Kaj Sotala talked about factors that give a system high “optimization power”/intelligence. Calling it optimization power has the benefit of discouraging anthropomorphizing, but it might miss some of the creative aspects of intelligence. He categorised them into: 1) Hardware advantages: faster serial processing, faster parallel processing, superior working memory equivalent. 2) Self improvement and architectural advantages: the ability to modify itself, overcome biased reasoning, algorithms for formally collect reasoning and adding new modules such as fully integrating complex models. 3) Software advantages: copyability, improved communication bandwidth, speed etc. Meanwhile humans have various handicaps, ranging from our clunky hardware to our tendency to model others by modelling on ourselves. So there are good reasons to think an artificial intelligence could achieve various optimization/intelligence advantages over humans relatively simply if it came into existence. Given the previous talk, his list is also interestingly functional rather than substrate-based. He concluded: “If you are building an AI, please be careful, please try to know what you are doing”.

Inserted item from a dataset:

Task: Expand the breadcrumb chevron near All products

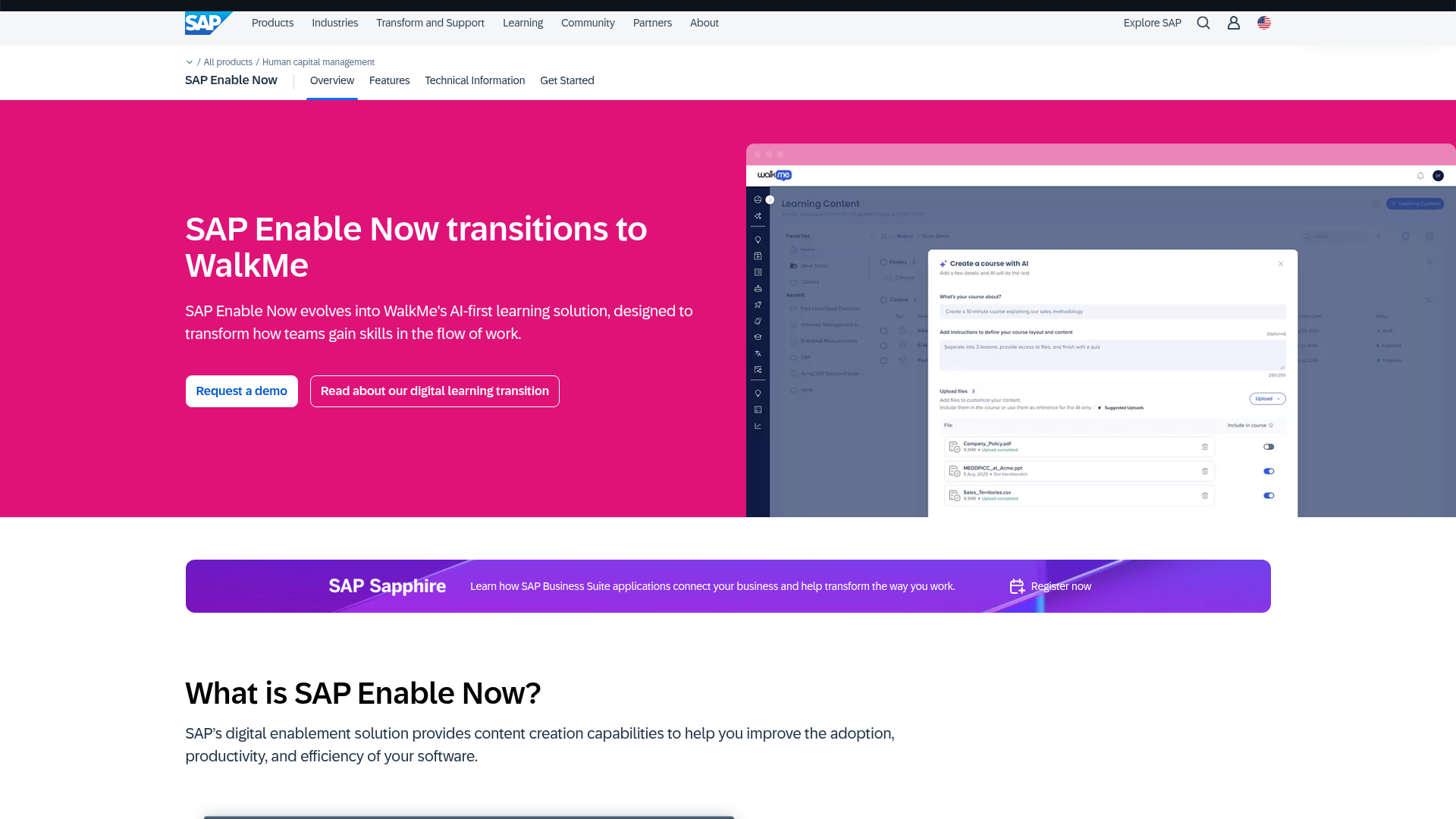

Intelligence explosion dynamics

Stephen Kaas presented an endogenous growth model of the economic impact of AI. It was extremely minimal, just Romer’s model with the assumption that beyond a certain technology level new physical capital also produces human capital (an AI or upload is after all physical capital that has ‘human’ capital). The result is a finite time singularity, of course. This is generic behaviour even when there are decreasing margins. The virtue of the model is that it is a minuscule extension of the standard model: no complex assumptions, just AI doing what it is supposed to do. Very neat. Carl Shulman and me gave a talk about hardware vs. software as the bottleneck for intelligence explosions. See previous posting for details. Basically we argued that if hardware is the limiting factor we should see earlier but softer intelligence explosions than if software is hard to do, in which case we should see later, less expected and harder takeoffs.

What did I learn?

The big thing was that it actually looks like one could create a field of “acceleration studies”, dealing with Amnon’s questions in a intellectually responsible manner. Previously we have seen plenty of handwaving, but some of that handwaving has now been distilled through internal debate and some helpful outside action to the stage where real hypotheses can be stated, evidence collected and models constructed. It is still a pre-paradigmatic field, which might be a great opportunity – we do not have any hardened consensus on How Things Are, and plenty of potentially useful disagreements.
Intelligibility seems to be a great target for study, together with a more general theory of how technological fields can progress. I got some ideas that are so good I will not write about them until I have tried to turn them into a paper (or blog post).
One minor realization was to recall Amdahl’s law, which had really slipped my mind but seems quite relevant for updates of our paper. Overall, the taxonomies of preconditions and optimization power increases, as well as Carl’s analysis of ‘serial’ versus ‘parallel’ parts of technology development, suggests that this kind of analysis could be extended to look for bottlenecks in singularities: they will at the very least be dominated by the least ‘parallelisable’ element of the system. Which might very well be humans in society-wide changes.